Input for this task:

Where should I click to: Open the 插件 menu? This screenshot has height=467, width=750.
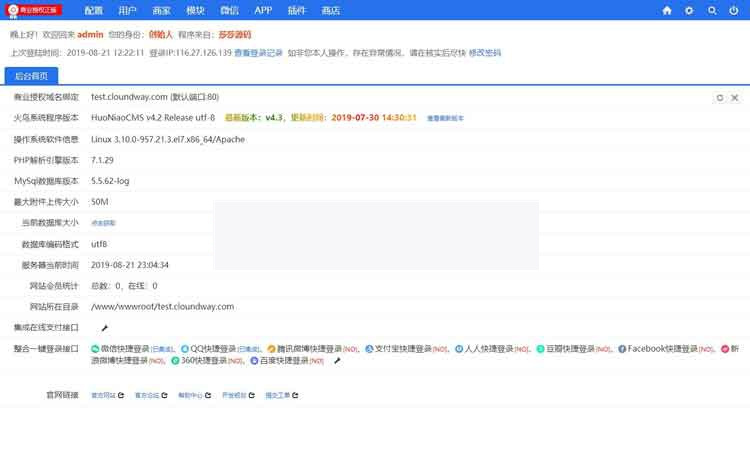pos(297,10)
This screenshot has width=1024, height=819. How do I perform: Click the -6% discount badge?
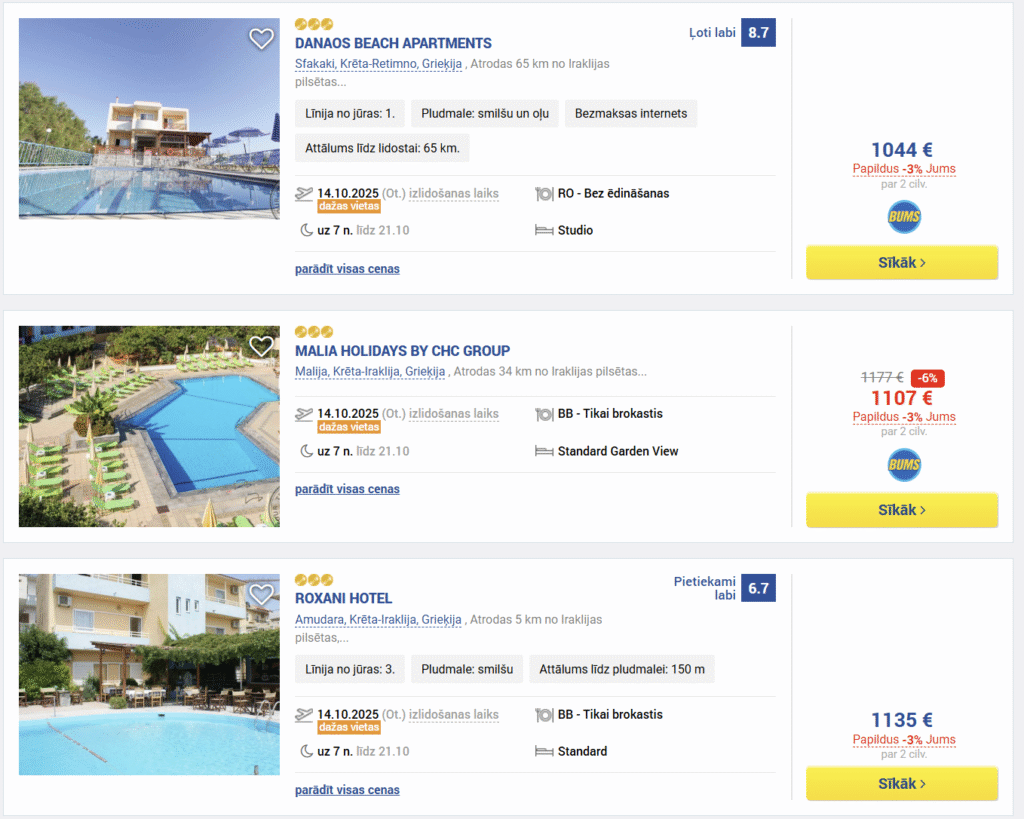tap(928, 378)
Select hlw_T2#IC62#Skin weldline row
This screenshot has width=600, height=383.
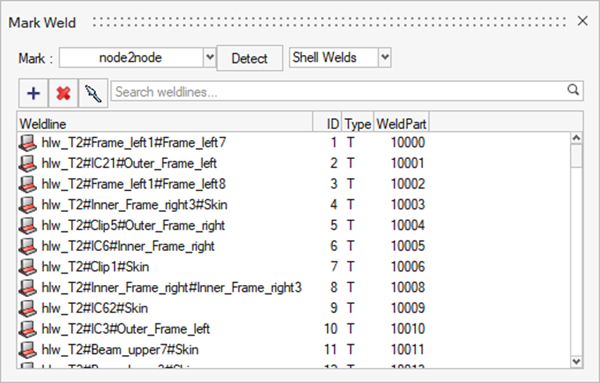click(222, 308)
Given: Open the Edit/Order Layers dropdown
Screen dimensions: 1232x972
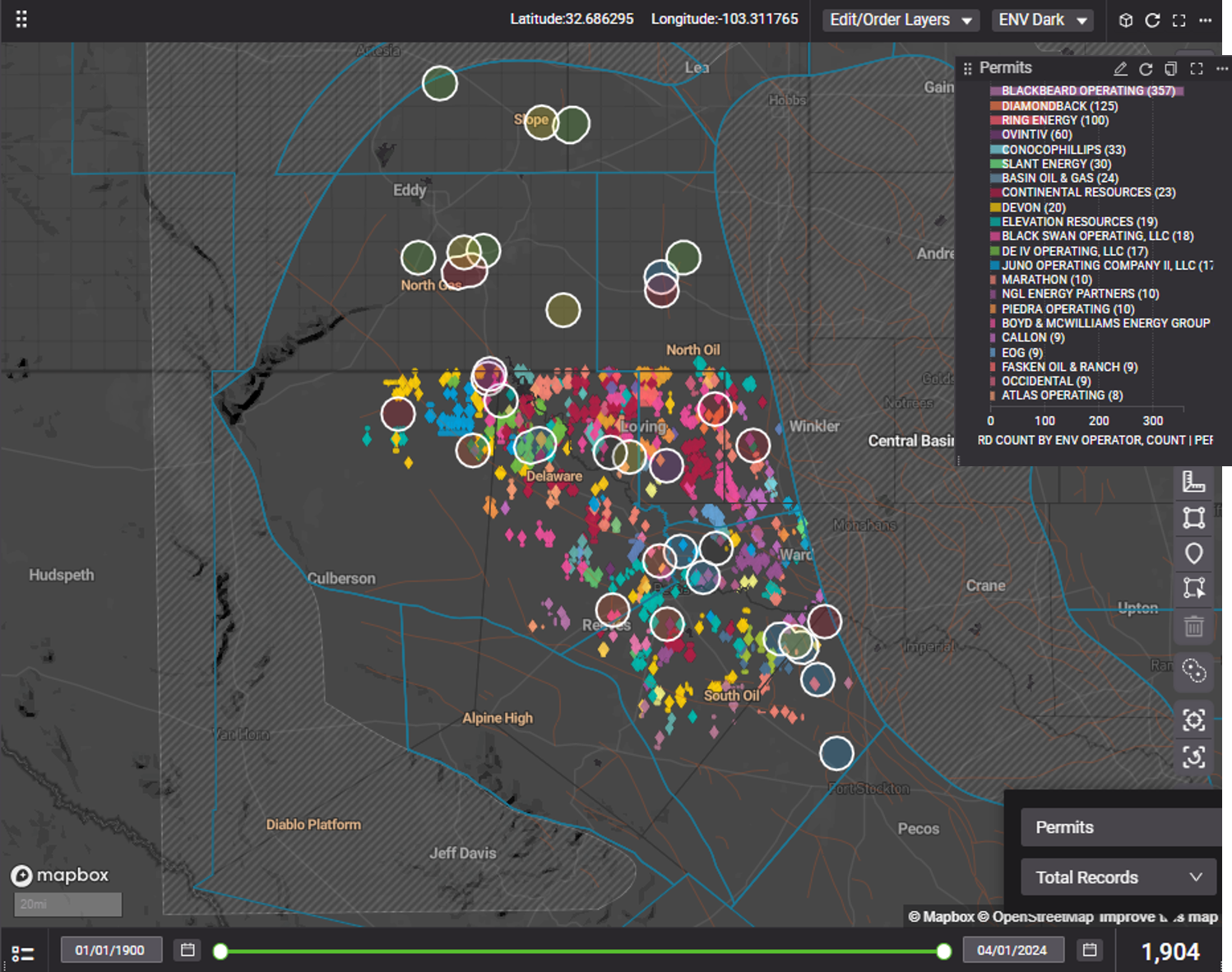Looking at the screenshot, I should tap(901, 21).
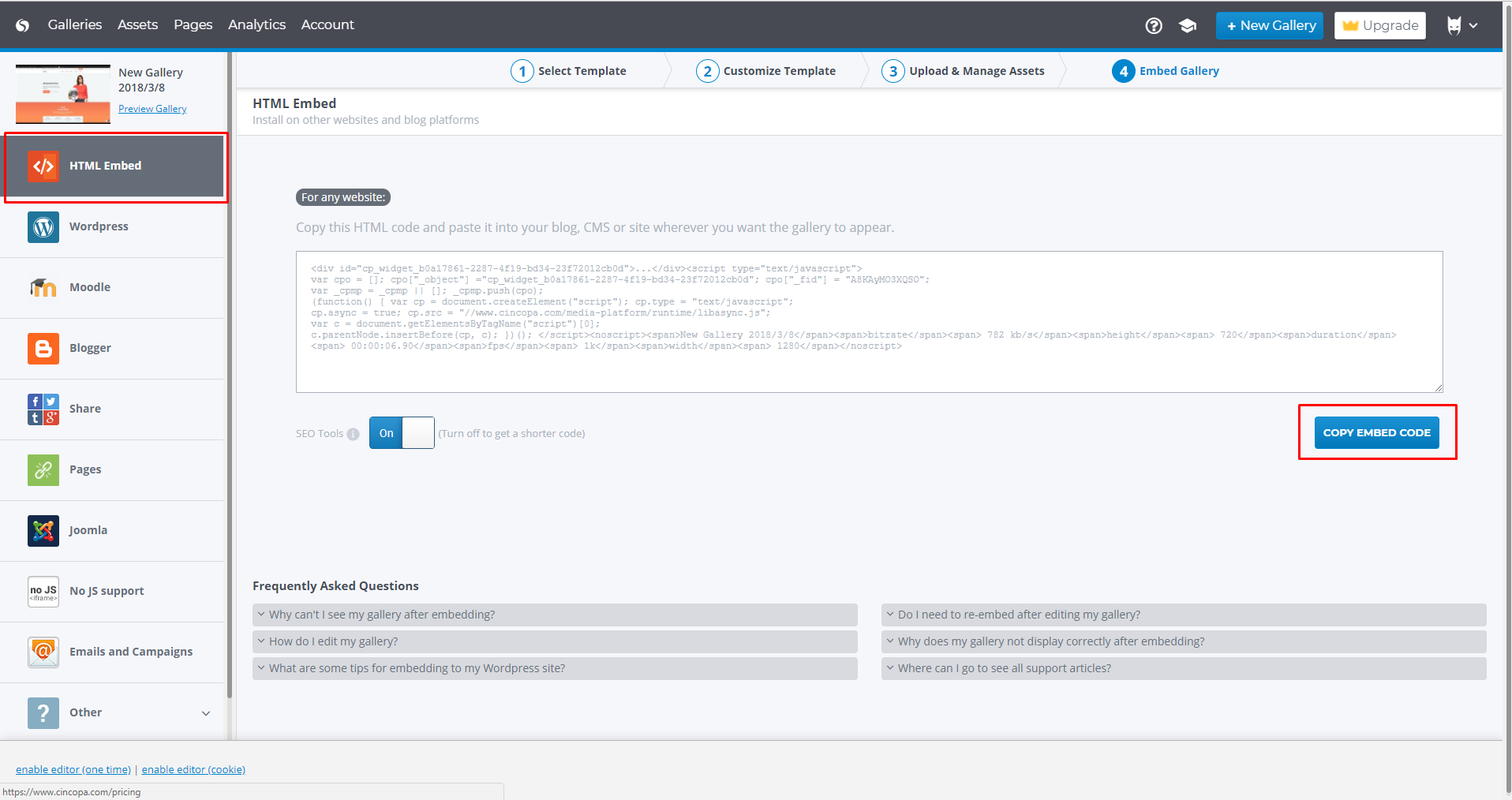Click the Copy Embed Code button
Screen dimensions: 1512x800
pos(1376,432)
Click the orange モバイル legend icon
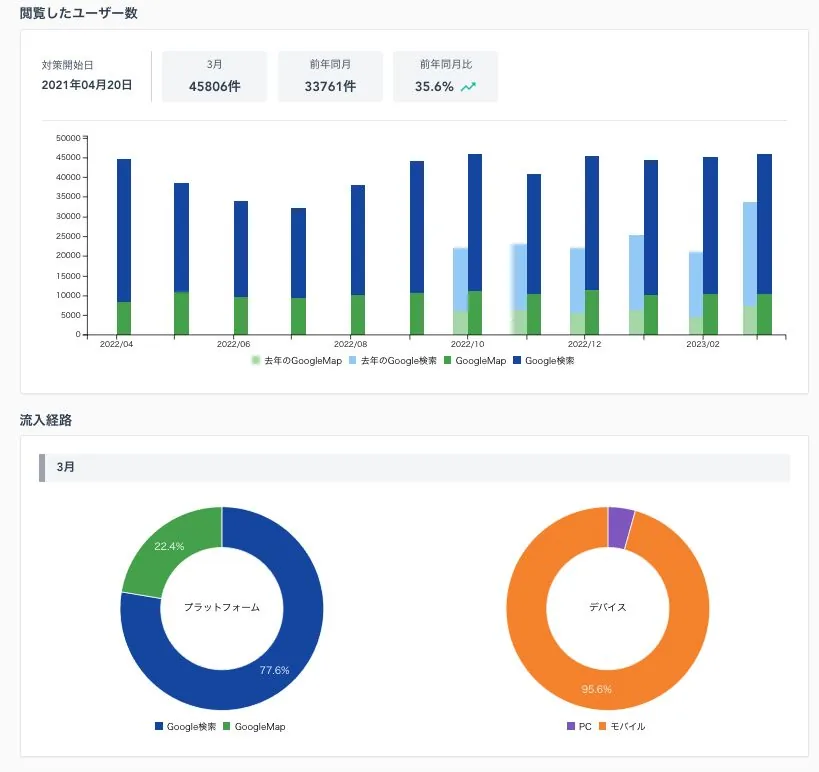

What is being asked: Return all of the rows above word for word, leaving out the pictures.

Result:
Where should I click to: Open the 插件 menu? This screenshot has height=467, width=750.
pos(297,10)
This screenshot has width=1024, height=819. How do I perform: Click the -6% discount badge?
tap(928, 378)
Select hlw_T2#IC62#Skin weldline row
This screenshot has width=600, height=383.
click(222, 308)
Given: Open the Edit/Order Layers dropdown
Screen dimensions: 1232x972
Looking at the screenshot, I should tap(901, 21).
Click the Copy Embed Code button
Screen dimensions: 1512x800
pos(1376,432)
Click the orange モバイル legend icon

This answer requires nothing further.